## Given records
— begin —
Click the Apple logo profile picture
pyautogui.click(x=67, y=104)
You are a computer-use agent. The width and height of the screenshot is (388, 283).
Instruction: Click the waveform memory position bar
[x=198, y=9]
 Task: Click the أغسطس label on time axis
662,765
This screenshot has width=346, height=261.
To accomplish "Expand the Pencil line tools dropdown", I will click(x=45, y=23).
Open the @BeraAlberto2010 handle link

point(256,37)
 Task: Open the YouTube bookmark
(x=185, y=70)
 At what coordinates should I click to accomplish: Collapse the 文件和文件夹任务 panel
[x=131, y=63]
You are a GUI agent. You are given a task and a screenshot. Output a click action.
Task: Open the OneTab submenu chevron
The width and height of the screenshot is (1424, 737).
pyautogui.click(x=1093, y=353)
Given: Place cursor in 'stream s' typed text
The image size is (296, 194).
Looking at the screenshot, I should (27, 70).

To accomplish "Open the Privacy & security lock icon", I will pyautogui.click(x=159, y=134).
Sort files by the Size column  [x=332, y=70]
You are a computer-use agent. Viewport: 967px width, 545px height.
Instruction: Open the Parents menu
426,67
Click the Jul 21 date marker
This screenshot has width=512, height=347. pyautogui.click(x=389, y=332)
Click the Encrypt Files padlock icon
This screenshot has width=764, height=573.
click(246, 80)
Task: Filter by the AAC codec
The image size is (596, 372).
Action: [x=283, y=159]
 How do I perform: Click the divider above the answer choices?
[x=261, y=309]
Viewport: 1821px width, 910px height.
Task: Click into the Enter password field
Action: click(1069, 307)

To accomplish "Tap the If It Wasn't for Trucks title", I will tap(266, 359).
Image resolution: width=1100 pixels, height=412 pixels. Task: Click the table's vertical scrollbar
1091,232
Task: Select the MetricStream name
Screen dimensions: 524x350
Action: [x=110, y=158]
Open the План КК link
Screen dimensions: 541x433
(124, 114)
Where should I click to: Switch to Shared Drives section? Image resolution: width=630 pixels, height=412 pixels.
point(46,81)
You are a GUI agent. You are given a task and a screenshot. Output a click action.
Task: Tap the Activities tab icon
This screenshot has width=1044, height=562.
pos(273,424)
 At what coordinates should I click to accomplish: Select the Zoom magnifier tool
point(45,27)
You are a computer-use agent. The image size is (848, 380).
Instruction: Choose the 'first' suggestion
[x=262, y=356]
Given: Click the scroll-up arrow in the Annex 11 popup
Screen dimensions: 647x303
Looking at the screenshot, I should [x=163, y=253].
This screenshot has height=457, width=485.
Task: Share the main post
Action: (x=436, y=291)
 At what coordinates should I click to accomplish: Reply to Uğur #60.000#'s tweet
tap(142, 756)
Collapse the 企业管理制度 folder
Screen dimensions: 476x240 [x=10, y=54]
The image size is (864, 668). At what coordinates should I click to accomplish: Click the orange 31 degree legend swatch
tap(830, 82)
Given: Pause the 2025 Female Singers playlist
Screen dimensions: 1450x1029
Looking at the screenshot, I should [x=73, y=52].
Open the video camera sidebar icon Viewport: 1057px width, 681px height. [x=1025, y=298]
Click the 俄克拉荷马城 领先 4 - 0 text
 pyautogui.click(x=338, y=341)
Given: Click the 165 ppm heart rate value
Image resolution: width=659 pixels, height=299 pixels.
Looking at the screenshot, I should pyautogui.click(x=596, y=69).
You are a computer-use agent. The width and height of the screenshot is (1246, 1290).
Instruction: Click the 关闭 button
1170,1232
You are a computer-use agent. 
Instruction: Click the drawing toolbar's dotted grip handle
— end —
## Task to complete
Copy out every line of the records above exactly as it appears, keeping the original order.

## Correct response
Click the Apple logo profile picture
pyautogui.click(x=67, y=104)
You are a computer-use agent. The width and height of the screenshot is (388, 283).
Instruction: Click the waveform memory position bar
[x=198, y=9]
 Task: Click the أغسطس label on time axis
662,765
This screenshot has width=346, height=261.
To accomplish "Expand the Pencil line tools dropdown", I will click(x=45, y=23).
Open the @BeraAlberto2010 handle link

point(256,37)
 Task: Open the YouTube bookmark
(x=185, y=70)
 At what coordinates should I click to accomplish: Collapse the 文件和文件夹任务 panel
[x=131, y=63]
You are a GUI agent. You are given a task and a screenshot. Output a click action.
Task: Open the OneTab submenu chevron
The width and height of the screenshot is (1424, 737).
pyautogui.click(x=1093, y=353)
Given: Place cursor in 'stream s' typed text
The image size is (296, 194).
Looking at the screenshot, I should (27, 70).

To accomplish "Open the Privacy & security lock icon", I will pyautogui.click(x=159, y=134).
Sort files by the Size column  [x=332, y=70]
You are a computer-use agent. Viewport: 967px width, 545px height.
Instruction: Open the Parents menu
426,67
Click the Jul 21 date marker
This screenshot has width=512, height=347. pyautogui.click(x=389, y=332)
Click the Encrypt Files padlock icon
This screenshot has width=764, height=573.
click(246, 80)
Task: Filter by the AAC codec
The image size is (596, 372).
Action: [x=283, y=159]
 How do I perform: Click the divider above the answer choices?
[x=261, y=309]
Viewport: 1821px width, 910px height.
Task: Click into the Enter password field
Action: click(1069, 307)

To accomplish "Tap the If It Wasn't for Trucks title", I will tap(266, 359).
Image resolution: width=1100 pixels, height=412 pixels. Task: Click the table's vertical scrollbar
1091,232
Task: Select the MetricStream name
Screen dimensions: 524x350
Action: [x=110, y=158]
Open the План КК link
Screen dimensions: 541x433
(124, 114)
Where should I click to: Switch to Shared Drives section? Image resolution: width=630 pixels, height=412 pixels.
point(46,81)
You are a GUI agent. You are given a task and a screenshot. Output a click action.
Task: Tap the Activities tab icon
This screenshot has width=1044, height=562.
pos(273,424)
 At what coordinates should I click to accomplish: Select the Zoom magnifier tool
point(45,27)
You are a computer-use agent. The image size is (848, 380).
Instruction: Choose the 'first' suggestion
[x=262, y=356]
Given: Click the scroll-up arrow in the Annex 11 popup
Screen dimensions: 647x303
Looking at the screenshot, I should [x=163, y=253].
This screenshot has height=457, width=485.
Task: Share the main post
Action: (x=436, y=291)
 At what coordinates should I click to accomplish: Reply to Uğur #60.000#'s tweet
tap(142, 756)
Collapse the 企业管理制度 folder
Screen dimensions: 476x240 [x=10, y=54]
The image size is (864, 668). At what coordinates should I click to accomplish: Click the orange 31 degree legend swatch
tap(830, 82)
Given: Pause the 2025 Female Singers playlist
Screen dimensions: 1450x1029
Looking at the screenshot, I should [x=73, y=52].
Open the video camera sidebar icon Viewport: 1057px width, 681px height. [x=1025, y=298]
Click the 俄克拉荷马城 领先 4 - 0 text
 pyautogui.click(x=338, y=341)
Given: Click the 165 ppm heart rate value
Image resolution: width=659 pixels, height=299 pixels.
Looking at the screenshot, I should pyautogui.click(x=596, y=69).
You are a computer-use agent. The width and height of the screenshot is (1246, 1290).
Instruction: Click the 关闭 button
1170,1232
You are a computer-use agent. 
Instruction: Click the drawing toolbar's dotted grip handle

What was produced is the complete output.